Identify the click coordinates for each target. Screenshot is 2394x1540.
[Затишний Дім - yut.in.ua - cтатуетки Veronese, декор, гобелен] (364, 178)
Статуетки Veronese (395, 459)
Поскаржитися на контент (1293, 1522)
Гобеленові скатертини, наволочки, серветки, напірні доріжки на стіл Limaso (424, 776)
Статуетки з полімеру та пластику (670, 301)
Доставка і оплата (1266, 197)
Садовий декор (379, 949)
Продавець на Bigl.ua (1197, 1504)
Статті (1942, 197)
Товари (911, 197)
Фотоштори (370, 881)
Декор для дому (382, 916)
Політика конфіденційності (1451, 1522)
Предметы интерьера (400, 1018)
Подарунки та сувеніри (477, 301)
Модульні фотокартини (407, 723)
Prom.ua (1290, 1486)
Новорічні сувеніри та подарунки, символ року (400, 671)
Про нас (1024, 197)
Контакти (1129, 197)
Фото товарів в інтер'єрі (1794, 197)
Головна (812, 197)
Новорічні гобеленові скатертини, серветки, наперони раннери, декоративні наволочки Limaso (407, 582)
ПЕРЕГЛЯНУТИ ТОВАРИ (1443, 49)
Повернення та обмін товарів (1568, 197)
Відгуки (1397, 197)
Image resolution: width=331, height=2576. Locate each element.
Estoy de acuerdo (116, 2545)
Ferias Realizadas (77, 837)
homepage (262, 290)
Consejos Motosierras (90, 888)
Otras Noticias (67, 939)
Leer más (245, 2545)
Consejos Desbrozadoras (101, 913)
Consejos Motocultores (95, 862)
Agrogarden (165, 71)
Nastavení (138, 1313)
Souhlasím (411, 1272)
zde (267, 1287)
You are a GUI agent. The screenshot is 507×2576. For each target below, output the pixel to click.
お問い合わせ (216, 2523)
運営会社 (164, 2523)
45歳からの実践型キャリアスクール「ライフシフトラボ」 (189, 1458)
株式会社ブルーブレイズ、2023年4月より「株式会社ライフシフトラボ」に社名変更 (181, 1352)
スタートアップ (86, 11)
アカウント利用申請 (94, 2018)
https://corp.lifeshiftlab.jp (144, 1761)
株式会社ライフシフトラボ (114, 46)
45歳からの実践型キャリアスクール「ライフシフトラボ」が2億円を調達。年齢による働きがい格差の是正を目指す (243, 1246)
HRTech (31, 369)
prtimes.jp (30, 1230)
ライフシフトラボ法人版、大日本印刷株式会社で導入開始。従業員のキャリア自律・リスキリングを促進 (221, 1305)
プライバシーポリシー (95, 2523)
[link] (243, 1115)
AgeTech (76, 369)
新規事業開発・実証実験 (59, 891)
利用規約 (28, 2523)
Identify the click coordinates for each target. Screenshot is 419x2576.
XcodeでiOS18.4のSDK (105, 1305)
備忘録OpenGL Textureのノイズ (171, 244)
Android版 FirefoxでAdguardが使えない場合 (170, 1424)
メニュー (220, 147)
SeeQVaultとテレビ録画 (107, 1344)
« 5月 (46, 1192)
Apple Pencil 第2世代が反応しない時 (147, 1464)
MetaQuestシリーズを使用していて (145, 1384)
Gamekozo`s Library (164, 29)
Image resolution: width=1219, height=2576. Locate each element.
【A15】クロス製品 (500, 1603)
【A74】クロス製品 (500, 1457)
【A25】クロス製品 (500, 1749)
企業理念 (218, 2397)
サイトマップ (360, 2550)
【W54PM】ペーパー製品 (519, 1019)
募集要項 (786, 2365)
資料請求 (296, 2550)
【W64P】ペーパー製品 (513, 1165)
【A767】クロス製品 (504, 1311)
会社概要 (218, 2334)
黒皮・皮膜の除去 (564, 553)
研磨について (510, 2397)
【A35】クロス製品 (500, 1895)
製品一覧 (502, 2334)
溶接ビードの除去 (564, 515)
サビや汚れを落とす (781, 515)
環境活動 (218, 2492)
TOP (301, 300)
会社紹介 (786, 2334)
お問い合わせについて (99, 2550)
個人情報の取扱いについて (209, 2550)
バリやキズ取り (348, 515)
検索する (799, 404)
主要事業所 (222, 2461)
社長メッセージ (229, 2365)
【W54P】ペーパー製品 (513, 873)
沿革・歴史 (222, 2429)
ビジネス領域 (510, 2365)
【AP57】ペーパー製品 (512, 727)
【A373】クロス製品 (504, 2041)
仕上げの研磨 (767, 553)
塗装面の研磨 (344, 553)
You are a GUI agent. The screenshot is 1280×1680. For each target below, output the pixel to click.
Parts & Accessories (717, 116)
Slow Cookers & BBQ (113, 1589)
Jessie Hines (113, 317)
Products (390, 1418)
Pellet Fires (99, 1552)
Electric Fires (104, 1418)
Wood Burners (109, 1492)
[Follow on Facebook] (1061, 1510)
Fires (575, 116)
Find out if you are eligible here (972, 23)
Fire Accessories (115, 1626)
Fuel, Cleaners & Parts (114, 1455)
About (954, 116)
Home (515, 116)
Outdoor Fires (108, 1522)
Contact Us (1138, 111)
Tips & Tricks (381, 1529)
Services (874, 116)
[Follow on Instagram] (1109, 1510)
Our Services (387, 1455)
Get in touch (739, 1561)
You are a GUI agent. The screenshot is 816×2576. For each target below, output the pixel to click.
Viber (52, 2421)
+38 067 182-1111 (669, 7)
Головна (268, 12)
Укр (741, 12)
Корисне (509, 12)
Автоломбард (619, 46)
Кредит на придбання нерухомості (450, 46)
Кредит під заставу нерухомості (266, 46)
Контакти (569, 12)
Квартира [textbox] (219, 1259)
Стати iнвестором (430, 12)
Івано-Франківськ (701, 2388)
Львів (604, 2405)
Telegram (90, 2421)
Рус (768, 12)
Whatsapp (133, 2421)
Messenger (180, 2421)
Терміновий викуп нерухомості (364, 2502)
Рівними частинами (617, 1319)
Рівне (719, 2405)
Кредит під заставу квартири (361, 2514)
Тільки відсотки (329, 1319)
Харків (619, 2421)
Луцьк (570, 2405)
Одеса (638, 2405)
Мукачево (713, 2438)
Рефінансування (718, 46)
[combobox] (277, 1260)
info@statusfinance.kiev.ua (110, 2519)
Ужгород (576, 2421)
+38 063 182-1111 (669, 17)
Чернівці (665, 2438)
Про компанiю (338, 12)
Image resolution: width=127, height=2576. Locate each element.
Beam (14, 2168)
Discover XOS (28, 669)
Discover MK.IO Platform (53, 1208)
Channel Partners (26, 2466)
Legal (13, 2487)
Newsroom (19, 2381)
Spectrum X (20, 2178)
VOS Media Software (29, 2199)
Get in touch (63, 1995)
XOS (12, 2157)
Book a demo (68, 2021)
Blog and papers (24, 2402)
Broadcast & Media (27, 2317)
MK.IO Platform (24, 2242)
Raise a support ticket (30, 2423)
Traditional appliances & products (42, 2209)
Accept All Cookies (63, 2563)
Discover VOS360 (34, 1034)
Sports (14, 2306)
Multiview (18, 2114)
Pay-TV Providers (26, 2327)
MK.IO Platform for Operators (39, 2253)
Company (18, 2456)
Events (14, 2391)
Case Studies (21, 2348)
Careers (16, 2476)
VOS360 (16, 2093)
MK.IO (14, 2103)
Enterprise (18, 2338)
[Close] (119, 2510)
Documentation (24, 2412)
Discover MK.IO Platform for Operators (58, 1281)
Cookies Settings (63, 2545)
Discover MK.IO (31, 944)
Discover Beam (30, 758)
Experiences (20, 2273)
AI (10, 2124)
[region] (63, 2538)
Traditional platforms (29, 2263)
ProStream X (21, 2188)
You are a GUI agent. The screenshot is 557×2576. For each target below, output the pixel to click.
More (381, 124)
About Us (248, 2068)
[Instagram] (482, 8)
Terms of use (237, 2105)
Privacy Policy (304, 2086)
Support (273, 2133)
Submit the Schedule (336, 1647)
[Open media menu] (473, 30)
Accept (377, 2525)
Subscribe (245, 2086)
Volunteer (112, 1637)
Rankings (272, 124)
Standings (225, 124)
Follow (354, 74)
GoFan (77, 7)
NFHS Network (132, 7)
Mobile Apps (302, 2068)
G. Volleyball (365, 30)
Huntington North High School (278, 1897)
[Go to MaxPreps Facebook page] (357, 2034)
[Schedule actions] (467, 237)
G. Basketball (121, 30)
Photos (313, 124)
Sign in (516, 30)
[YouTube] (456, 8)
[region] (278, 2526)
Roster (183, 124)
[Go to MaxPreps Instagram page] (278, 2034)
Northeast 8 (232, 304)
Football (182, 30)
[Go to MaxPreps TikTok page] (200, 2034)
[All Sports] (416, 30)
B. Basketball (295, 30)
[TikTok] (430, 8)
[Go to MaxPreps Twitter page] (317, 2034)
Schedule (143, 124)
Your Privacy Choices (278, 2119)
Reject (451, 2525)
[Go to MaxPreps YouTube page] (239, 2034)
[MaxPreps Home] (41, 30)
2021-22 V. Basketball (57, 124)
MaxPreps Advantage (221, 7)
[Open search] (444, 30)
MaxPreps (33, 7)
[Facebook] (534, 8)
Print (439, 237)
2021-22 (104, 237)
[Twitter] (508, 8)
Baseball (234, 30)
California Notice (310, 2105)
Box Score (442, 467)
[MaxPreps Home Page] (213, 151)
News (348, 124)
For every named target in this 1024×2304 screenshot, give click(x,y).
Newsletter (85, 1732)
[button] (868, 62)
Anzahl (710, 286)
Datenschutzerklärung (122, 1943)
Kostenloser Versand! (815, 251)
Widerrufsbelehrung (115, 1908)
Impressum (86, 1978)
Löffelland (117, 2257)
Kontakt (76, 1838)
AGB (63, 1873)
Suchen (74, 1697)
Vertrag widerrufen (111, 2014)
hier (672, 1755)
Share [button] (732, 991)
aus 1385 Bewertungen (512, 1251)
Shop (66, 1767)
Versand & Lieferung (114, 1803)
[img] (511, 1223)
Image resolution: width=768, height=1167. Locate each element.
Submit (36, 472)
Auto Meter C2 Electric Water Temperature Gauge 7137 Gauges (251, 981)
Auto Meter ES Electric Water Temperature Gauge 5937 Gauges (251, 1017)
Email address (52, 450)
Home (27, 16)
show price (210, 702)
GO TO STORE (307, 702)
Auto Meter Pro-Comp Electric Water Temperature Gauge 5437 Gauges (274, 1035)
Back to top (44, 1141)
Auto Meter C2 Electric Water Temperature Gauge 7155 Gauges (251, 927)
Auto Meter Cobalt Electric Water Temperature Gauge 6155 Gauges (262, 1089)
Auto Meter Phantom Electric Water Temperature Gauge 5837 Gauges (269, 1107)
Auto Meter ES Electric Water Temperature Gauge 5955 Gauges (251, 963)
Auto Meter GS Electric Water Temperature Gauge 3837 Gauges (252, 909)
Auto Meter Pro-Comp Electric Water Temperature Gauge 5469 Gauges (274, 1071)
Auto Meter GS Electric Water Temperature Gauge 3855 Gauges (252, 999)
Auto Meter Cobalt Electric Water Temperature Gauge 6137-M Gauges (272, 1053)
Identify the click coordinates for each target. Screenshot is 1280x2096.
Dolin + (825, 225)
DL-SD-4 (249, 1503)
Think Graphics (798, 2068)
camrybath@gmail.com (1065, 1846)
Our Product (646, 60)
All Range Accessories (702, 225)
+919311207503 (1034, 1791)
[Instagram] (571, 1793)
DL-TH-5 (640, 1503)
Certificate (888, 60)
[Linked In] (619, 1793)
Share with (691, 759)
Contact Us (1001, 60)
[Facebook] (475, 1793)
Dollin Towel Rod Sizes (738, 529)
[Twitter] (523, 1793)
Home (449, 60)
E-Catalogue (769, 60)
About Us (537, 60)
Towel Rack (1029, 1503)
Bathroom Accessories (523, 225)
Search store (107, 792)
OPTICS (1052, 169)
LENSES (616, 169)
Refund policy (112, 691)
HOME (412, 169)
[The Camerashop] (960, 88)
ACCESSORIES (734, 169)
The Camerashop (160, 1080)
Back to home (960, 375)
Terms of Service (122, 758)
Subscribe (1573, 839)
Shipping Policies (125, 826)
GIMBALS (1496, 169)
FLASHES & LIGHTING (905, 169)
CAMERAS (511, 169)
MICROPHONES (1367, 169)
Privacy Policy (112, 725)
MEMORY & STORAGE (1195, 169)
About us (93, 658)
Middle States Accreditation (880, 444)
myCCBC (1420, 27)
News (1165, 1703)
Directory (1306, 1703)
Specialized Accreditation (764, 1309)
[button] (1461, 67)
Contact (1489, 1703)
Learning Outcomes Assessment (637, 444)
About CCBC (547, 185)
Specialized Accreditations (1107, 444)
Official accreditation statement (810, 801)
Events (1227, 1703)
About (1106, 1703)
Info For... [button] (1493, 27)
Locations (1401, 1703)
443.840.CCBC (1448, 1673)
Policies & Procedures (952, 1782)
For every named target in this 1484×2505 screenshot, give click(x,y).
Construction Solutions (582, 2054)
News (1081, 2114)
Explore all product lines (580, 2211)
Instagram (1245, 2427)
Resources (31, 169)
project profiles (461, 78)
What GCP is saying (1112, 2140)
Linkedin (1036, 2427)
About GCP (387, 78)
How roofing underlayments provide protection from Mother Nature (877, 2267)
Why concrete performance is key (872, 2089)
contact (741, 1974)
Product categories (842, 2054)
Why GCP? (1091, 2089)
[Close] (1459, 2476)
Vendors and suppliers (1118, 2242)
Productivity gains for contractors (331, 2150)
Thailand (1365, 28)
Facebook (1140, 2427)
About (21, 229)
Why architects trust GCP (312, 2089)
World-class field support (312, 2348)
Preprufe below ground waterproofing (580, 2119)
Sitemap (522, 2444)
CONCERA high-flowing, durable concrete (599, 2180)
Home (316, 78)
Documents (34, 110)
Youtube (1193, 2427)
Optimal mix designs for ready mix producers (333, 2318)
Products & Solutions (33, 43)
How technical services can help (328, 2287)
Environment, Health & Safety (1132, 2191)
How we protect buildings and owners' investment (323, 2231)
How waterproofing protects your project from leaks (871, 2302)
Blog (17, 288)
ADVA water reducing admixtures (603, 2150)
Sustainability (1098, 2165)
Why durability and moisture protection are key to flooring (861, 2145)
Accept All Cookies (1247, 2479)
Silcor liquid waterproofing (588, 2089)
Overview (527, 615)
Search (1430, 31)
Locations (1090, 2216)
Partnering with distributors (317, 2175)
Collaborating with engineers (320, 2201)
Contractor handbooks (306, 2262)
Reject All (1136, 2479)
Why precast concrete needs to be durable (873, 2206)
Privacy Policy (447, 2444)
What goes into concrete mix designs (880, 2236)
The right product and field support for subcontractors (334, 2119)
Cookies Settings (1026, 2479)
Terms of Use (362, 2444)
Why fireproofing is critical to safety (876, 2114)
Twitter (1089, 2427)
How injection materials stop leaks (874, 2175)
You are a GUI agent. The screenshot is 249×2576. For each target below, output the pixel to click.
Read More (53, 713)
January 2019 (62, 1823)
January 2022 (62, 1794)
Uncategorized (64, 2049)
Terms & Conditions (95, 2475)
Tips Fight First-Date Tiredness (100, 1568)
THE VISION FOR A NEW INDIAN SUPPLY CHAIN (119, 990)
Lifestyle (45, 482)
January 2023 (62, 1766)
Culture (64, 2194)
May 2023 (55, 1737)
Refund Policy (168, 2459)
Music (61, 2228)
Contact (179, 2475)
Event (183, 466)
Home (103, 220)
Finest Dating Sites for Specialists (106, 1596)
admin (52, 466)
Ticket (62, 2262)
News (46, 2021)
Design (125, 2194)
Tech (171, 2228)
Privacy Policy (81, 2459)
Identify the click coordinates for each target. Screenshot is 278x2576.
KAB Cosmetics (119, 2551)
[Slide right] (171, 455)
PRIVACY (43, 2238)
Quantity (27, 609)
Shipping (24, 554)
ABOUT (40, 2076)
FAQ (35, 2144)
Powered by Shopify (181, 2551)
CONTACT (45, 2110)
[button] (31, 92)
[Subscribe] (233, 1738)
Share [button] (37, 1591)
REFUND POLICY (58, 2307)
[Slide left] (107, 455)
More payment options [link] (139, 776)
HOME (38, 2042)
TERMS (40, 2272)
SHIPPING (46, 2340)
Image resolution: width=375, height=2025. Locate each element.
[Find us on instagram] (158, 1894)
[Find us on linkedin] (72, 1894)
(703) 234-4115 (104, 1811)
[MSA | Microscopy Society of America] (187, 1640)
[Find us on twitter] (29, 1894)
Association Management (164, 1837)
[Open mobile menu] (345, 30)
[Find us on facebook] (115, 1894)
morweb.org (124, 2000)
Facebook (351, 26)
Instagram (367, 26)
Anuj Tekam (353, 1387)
****************************************
> _Aim of the exercise_
Up to the line containing "Association Management (164, 1837)", skip everything; from that line through the last line above, return each line exactly.

> _The answer_
Association Management (164, 1837)
[Open mobile menu] (345, 30)
[Find us on facebook] (115, 1894)
morweb.org (124, 2000)
Facebook (351, 26)
Instagram (367, 26)
Anuj Tekam (353, 1387)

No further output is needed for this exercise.